**Data supplied:**
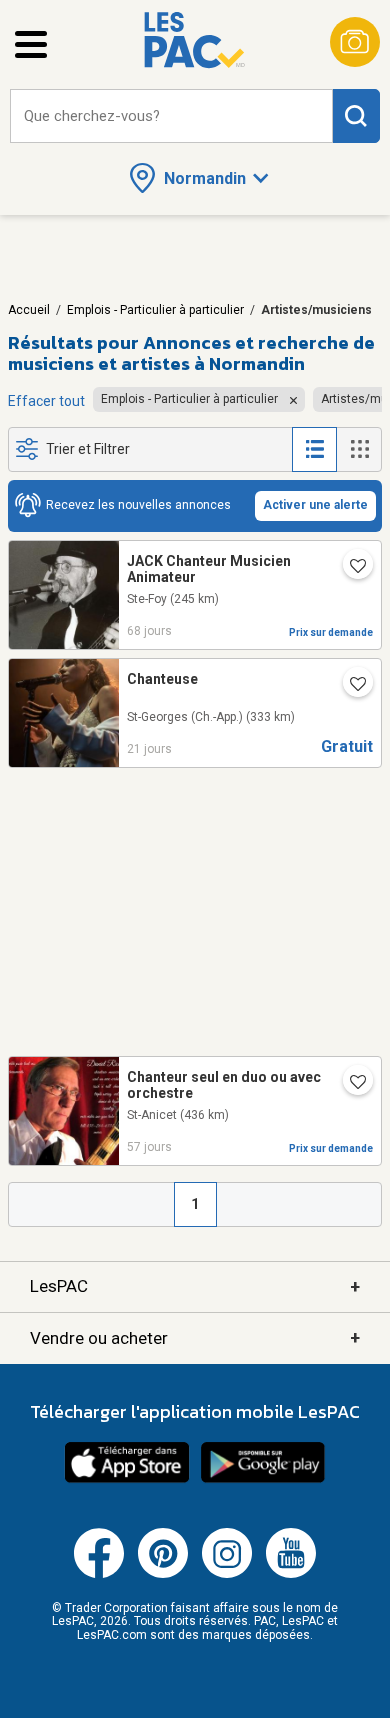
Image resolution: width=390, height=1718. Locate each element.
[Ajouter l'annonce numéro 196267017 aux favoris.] (350, 686)
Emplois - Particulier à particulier (155, 310)
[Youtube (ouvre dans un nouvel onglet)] (291, 1574)
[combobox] (171, 116)
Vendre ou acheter (195, 1337)
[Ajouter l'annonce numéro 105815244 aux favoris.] (350, 568)
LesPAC (195, 1286)
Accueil (29, 310)
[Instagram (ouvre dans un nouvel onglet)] (227, 1574)
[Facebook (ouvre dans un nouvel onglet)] (99, 1574)
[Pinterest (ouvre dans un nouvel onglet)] (163, 1574)
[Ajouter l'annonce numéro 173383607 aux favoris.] (350, 1084)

**Task objective:**
Only the lines from the one containing "Emplois - Particulier" through the one containing "Accueil (29, 310)" are to be retyped, both boundary lines included, with no other material.

**Reply to the task:**
Emplois - Particulier à particulier (155, 310)
[Youtube (ouvre dans un nouvel onglet)] (291, 1574)
[combobox] (171, 116)
Vendre ou acheter (195, 1337)
[Ajouter l'annonce numéro 105815244 aux favoris.] (350, 568)
LesPAC (195, 1286)
Accueil (29, 310)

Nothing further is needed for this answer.